:: ABOUT THIS TASK ::
Convert the rows below into a numbered list, skipping blank lines and leaving out the pictures.

__________________________________________________

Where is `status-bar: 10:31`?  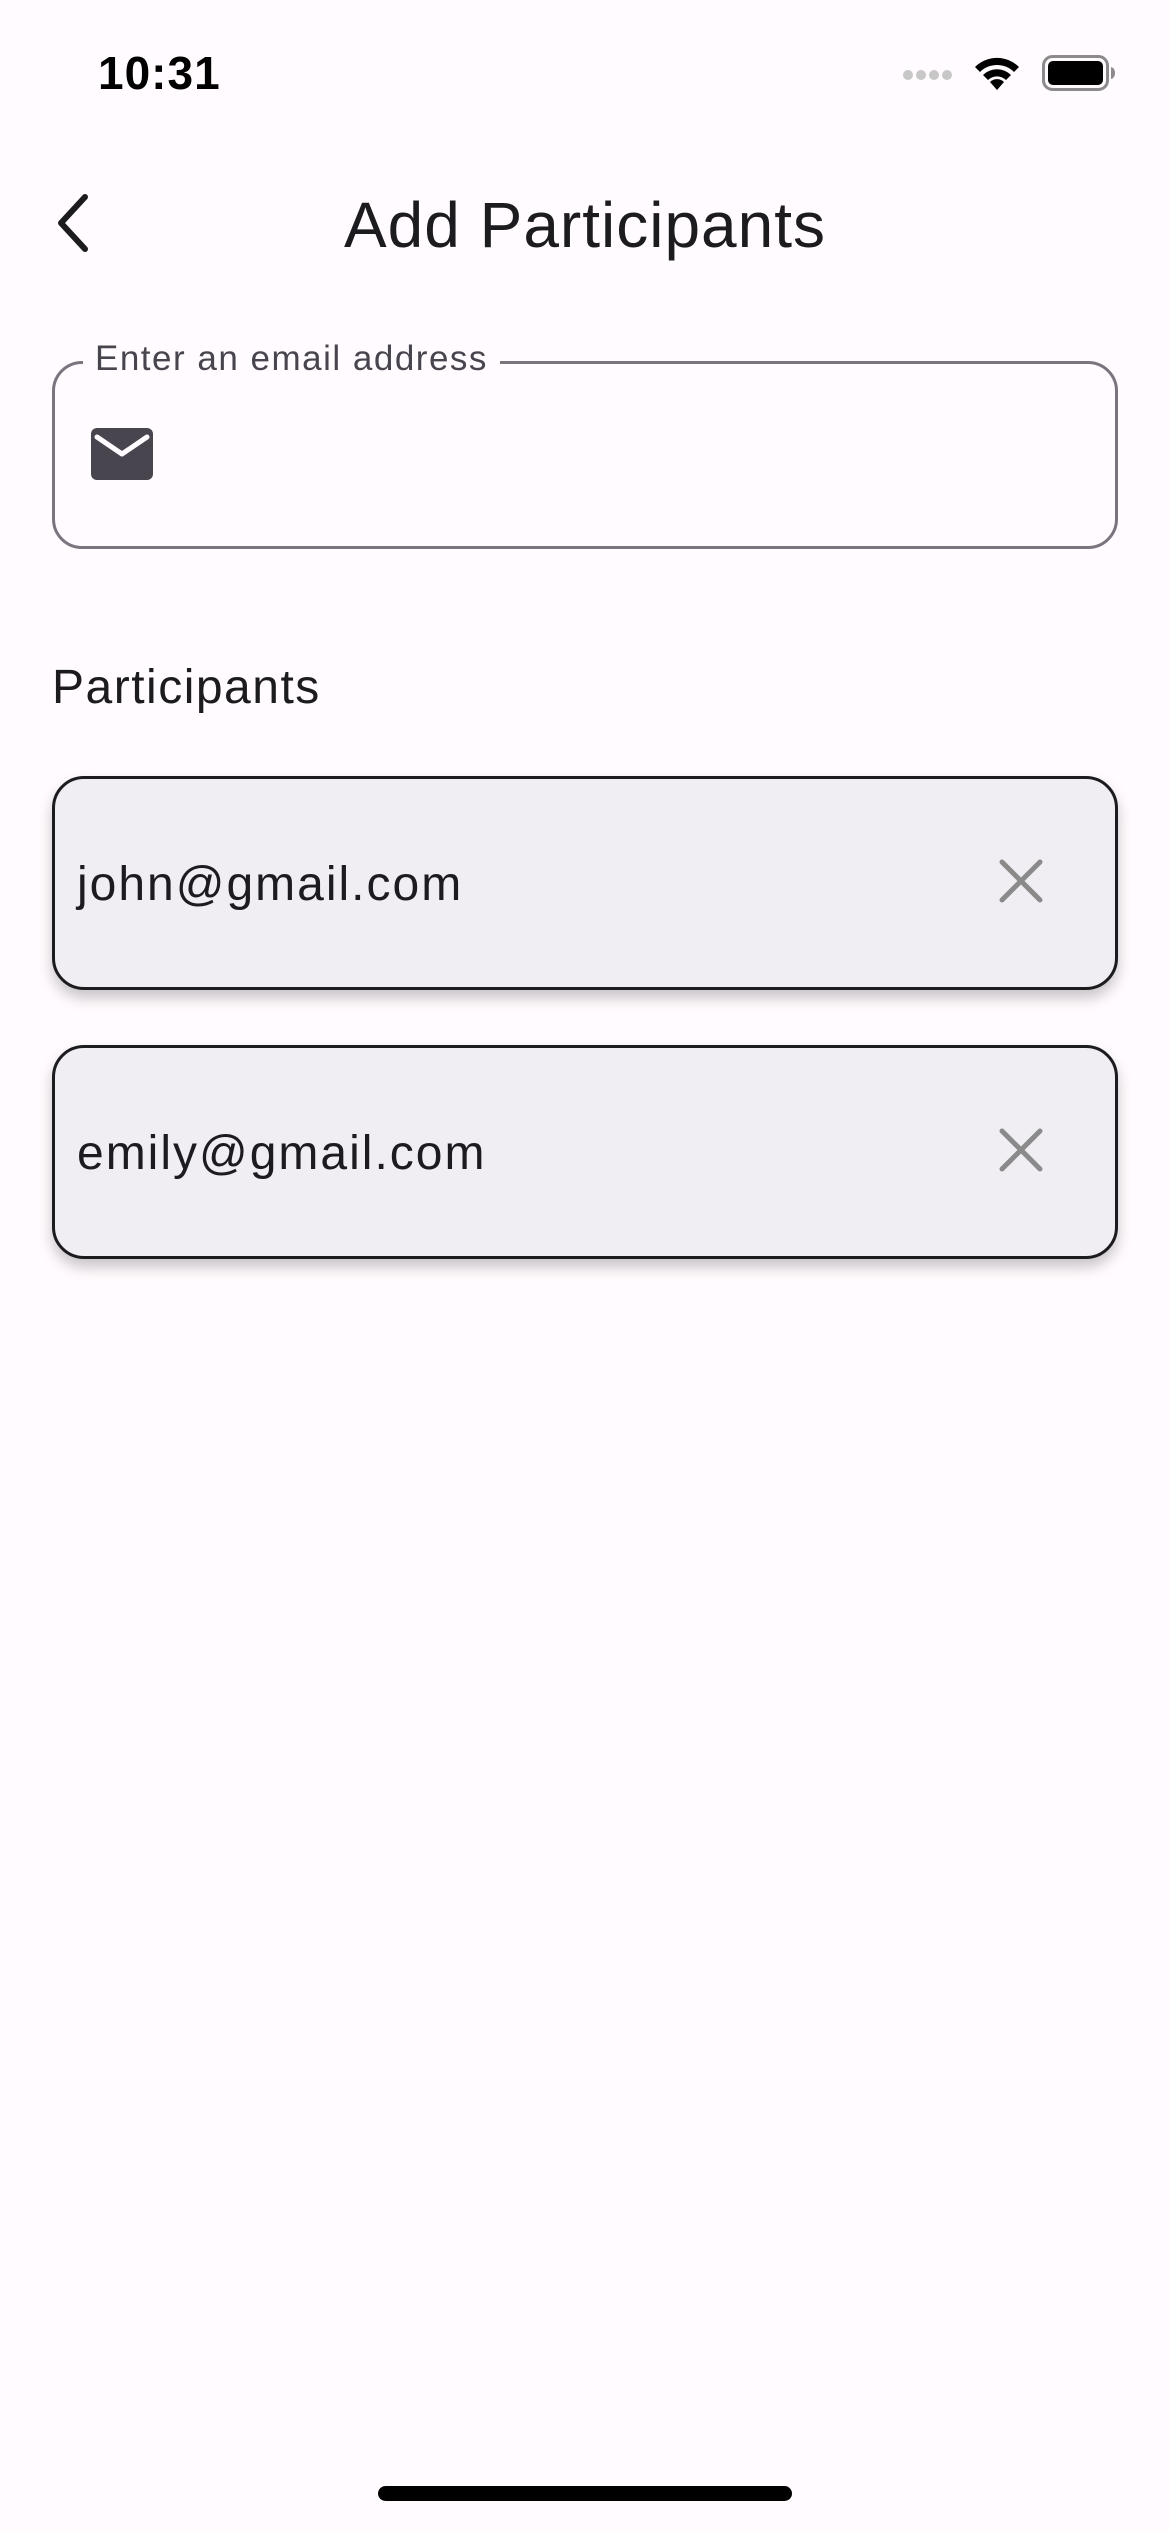
status-bar: 10:31 is located at coordinates (585, 75).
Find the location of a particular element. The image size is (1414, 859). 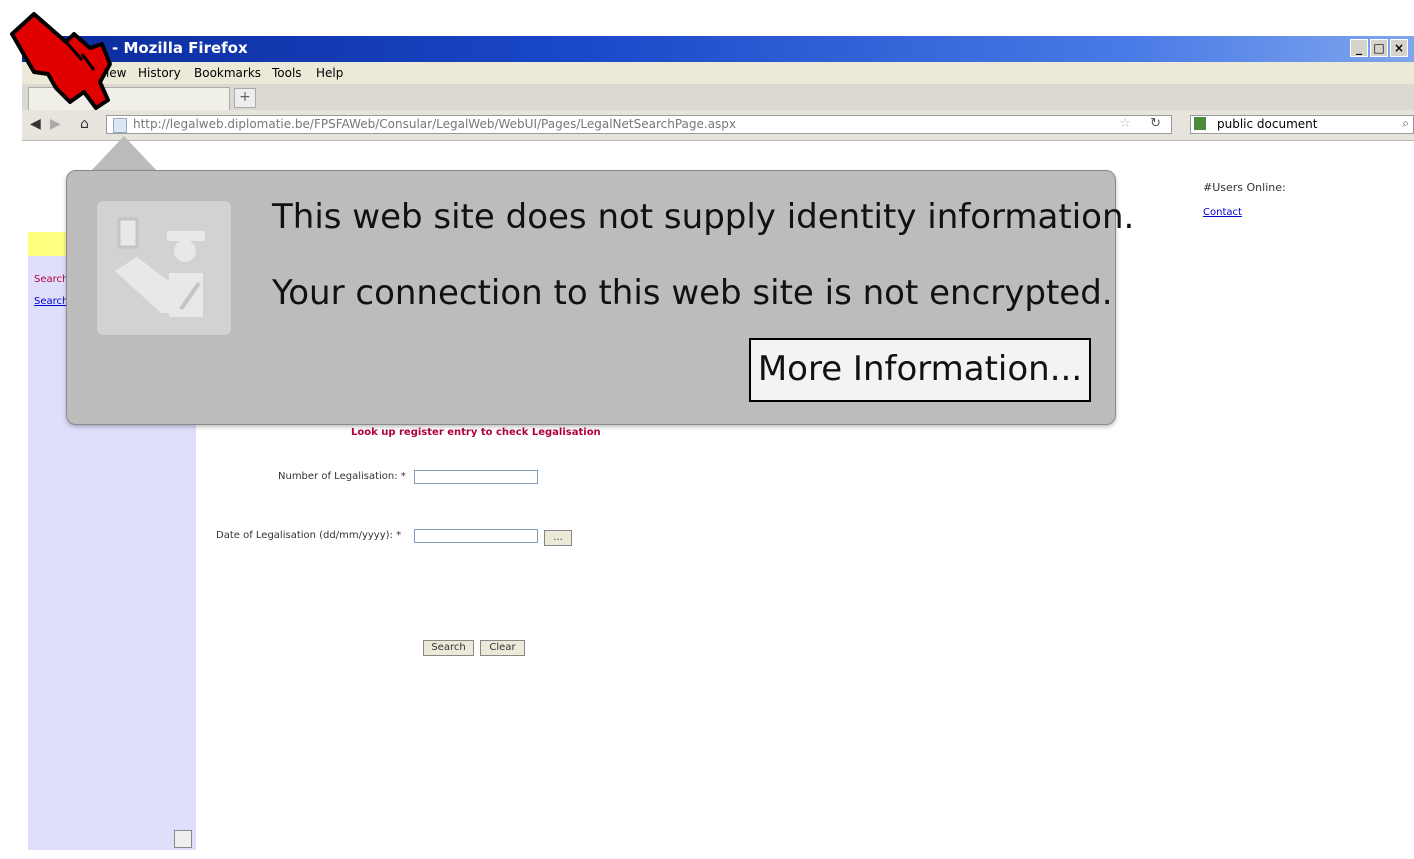

search-bar: public document ⌕ is located at coordinates (1302, 124).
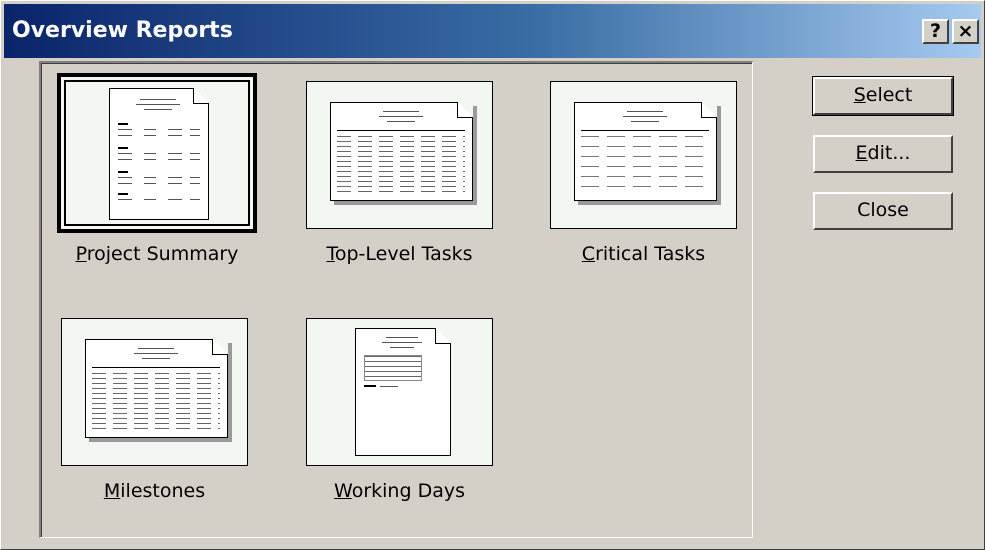 This screenshot has width=985, height=550. I want to click on report-thumbnail-milestones, so click(154, 392).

__________________________________________________

:: SOLUTION FOR THIS EXERCISE ::
1. Where is `status-bar: 10:31`?  
2. status-bar: 10:31 is located at coordinates (585, 75).
3. Find the location of a particular element. The image size is (1414, 859). 
4. search-bar: public document ⌕ is located at coordinates (1302, 124).
5.  This screenshot has width=985, height=550. I want to click on report-thumbnail-milestones, so click(154, 392).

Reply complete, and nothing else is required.